REQUIRED WORK: Copy word for word the data from the line with "Click the report list vertical scrollbar" up to and including the line with "1356x589 pixels.".

PROVIDED INFORMATION:
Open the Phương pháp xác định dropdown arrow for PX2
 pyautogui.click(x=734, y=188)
==
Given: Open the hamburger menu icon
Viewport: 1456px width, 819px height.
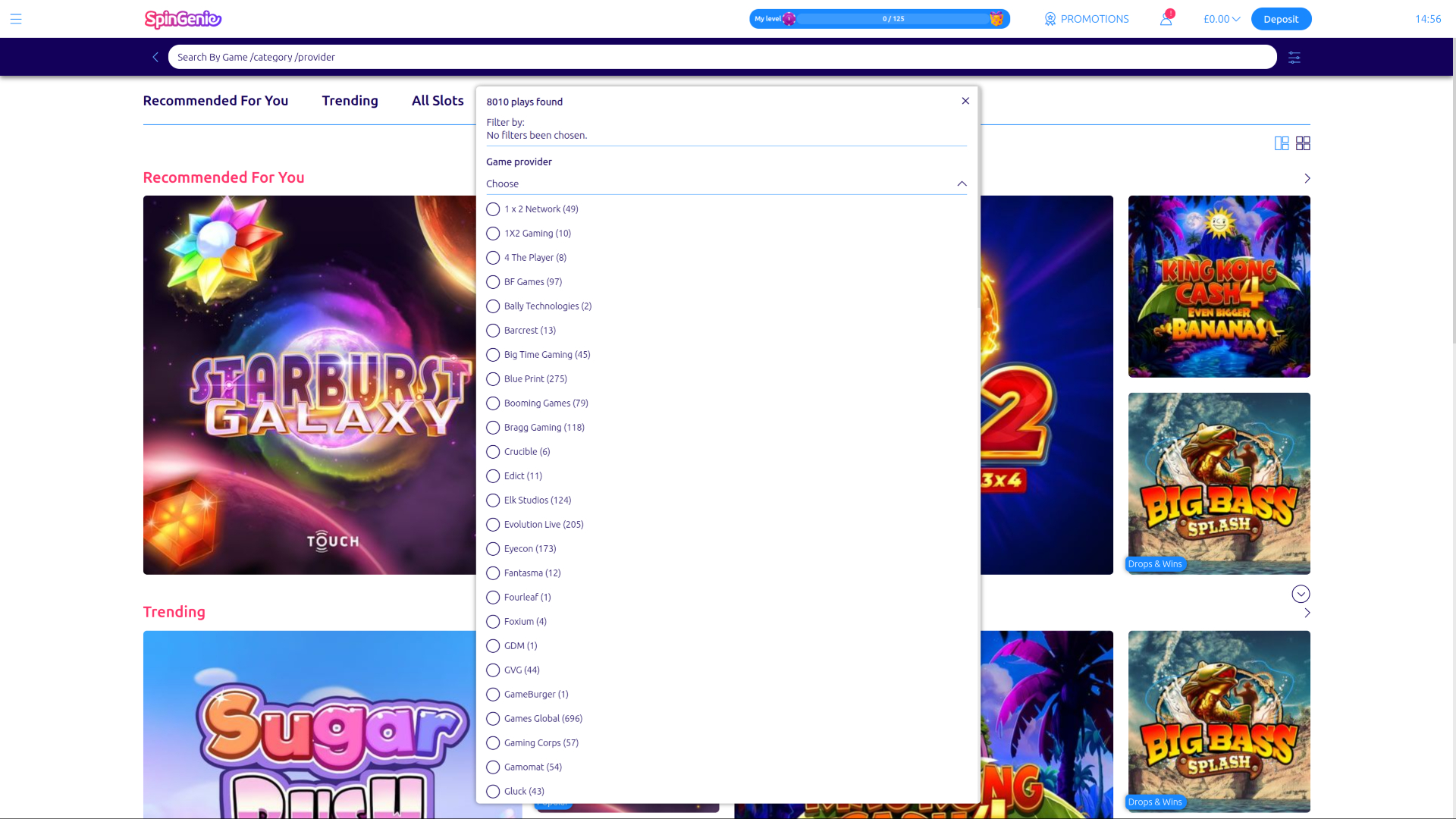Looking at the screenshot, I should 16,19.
--
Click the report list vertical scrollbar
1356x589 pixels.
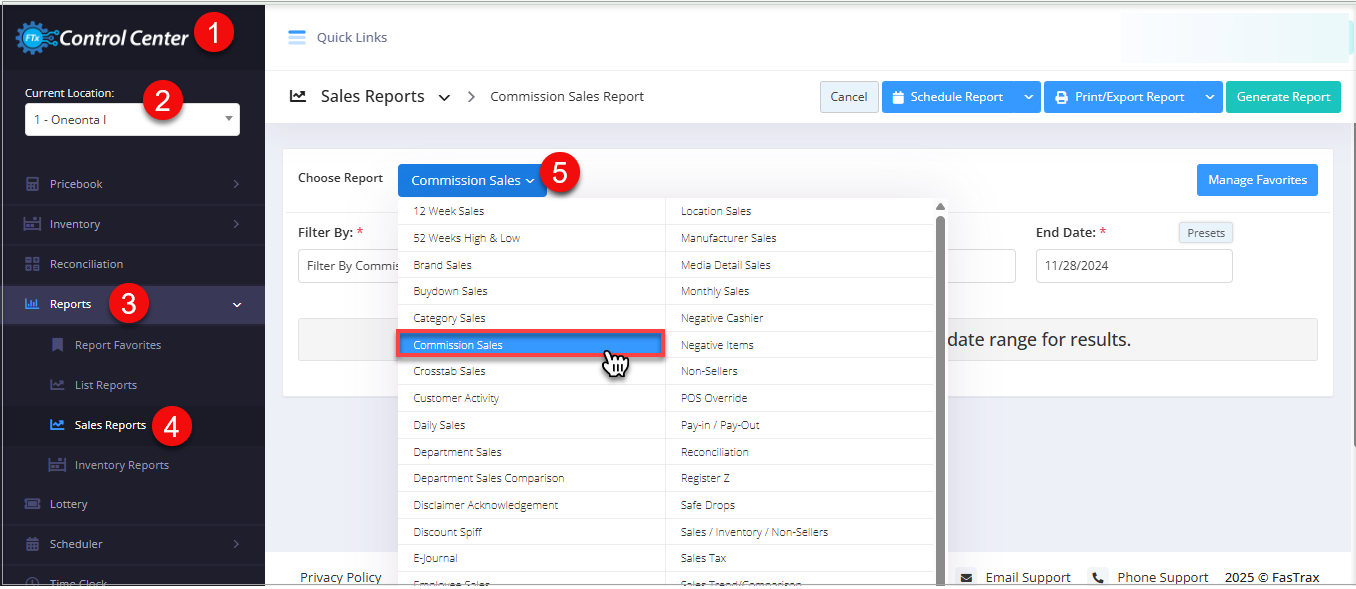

ANSWER TO THIS EXERCISE:
Click the report list vertical scrollbar
1356x589 pixels.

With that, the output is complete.